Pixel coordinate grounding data
◆ ◆ ◆

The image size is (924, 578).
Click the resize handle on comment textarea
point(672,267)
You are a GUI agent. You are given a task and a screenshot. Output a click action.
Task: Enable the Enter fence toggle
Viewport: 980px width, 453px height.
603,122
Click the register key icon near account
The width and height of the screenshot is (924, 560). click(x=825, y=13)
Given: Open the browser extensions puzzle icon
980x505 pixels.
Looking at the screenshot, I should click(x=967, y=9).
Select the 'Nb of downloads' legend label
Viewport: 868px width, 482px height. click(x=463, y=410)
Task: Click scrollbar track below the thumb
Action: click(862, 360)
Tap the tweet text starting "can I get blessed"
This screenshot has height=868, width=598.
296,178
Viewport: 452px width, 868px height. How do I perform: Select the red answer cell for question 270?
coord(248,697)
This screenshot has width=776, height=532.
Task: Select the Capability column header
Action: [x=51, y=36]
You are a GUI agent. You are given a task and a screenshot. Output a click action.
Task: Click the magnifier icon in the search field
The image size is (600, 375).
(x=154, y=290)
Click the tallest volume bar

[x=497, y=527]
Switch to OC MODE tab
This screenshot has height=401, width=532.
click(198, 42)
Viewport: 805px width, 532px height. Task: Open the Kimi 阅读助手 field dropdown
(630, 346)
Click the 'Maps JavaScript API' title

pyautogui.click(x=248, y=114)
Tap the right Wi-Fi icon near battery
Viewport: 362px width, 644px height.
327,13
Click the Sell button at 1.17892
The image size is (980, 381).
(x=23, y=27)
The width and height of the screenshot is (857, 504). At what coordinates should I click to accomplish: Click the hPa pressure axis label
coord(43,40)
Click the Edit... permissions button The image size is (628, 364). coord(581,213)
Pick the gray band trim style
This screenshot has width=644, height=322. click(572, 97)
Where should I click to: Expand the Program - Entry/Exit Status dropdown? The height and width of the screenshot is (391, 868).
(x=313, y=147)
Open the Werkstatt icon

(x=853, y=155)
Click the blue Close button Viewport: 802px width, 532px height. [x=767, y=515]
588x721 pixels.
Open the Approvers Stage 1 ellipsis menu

◆ ◆ ◆

# [Exercise]
Retype, without changes, the lines from the line holding "The width and height of the screenshot is (857, 504)." to the end of the data, both ends included.

# [Finished exercise]
The width and height of the screenshot is (857, 504). At what coordinates should I click to accomplish: Click the hPa pressure axis label
coord(43,40)
Click the Edit... permissions button The image size is (628, 364). coord(581,213)
Pick the gray band trim style
This screenshot has width=644, height=322. click(572, 97)
Where should I click to: Expand the Program - Entry/Exit Status dropdown? The height and width of the screenshot is (391, 868).
(x=313, y=147)
Open the Werkstatt icon

(x=853, y=155)
Click the blue Close button Viewport: 802px width, 532px height. [x=767, y=515]
588x721 pixels.
Open the Approvers Stage 1 ellipsis menu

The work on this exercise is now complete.